The thing is, I don't really agree. Yes, Gwen's part of the book is the more dramatic one if looked at a certain way. It's got a lot more action, a lot more story and a lot more... well, drama. But it's Daniel's search for understanding in Judaism that makes Daniel Deronda an interesting book. It really is a bit of a slow read, but I must disagree: the Jewish sections are far from boring in the strictest sense of the word. Unsubtle, perhaps, but there is something fascinating in the blatantness Eliot gives that story.

I am well aware of the fact that part of my fascination with this book is my interest in Eliot's interest in Zionism and Judaism. It's easy to forget that the book was published in the 1870s, not that long before the Dreyfus affair and in the midst of Jewish integration in the general European world. Is the writing clunkier than Eliot's mastery in Silas Marner? Quite. Does it matter? Well... to many it does. As that old Guardian article points out, the book is a divisive one. Many readers express dismissal of the entire Jewish story, preferring Gwendolen's story by a wide margin.

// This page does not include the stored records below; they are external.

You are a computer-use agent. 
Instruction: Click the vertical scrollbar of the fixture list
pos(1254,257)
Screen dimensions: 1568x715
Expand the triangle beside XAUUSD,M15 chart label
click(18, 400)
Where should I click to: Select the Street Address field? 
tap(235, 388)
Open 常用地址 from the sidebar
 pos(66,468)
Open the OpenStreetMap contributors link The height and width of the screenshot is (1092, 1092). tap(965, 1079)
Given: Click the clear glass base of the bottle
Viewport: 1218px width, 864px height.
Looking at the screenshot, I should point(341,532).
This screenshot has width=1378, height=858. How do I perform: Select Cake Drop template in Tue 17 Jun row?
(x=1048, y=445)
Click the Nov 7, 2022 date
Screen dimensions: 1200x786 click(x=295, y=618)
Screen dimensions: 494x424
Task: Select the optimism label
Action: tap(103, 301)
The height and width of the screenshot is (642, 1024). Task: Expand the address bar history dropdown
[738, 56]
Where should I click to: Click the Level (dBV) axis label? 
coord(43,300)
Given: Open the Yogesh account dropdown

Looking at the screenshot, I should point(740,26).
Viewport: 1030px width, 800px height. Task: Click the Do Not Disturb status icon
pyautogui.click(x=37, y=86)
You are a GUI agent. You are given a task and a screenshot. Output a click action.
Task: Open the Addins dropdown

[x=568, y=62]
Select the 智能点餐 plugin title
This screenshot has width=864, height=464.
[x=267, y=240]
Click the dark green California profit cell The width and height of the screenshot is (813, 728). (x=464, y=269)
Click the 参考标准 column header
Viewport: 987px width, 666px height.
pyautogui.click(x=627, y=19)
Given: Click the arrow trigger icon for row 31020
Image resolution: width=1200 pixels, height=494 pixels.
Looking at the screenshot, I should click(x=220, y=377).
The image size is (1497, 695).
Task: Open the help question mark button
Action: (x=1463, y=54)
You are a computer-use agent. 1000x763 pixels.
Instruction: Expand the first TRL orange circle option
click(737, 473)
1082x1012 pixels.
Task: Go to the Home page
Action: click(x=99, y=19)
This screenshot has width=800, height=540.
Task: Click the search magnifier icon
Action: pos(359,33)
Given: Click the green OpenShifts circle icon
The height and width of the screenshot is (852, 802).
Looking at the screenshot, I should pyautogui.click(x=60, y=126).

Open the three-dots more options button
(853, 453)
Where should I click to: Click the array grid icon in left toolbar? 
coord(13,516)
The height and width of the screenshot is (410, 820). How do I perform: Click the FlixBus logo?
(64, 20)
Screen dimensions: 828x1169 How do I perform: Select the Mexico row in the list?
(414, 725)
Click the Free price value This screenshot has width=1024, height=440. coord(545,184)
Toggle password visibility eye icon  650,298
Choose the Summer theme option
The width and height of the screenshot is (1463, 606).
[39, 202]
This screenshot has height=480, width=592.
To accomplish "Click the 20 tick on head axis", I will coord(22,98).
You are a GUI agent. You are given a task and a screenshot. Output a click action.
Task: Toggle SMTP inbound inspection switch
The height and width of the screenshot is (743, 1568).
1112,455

There's so much to this book. Positive, negative... I can think of many parts that made me cringe, scenes that had me at the edge of my seat, and moments that made me wonder why it had taken me so long to get to George Eliot. It seems a shame that most readers would rather Daniel Deronda be something it is not - half the book and heavily edited. At the end of the day, it's a good book (or two books, depending on how you look at it...). Enough said.

For now...

1 comment:

  1. I have this one on my self. Its size is intimidating. I watched the BBC version and enjoyed it.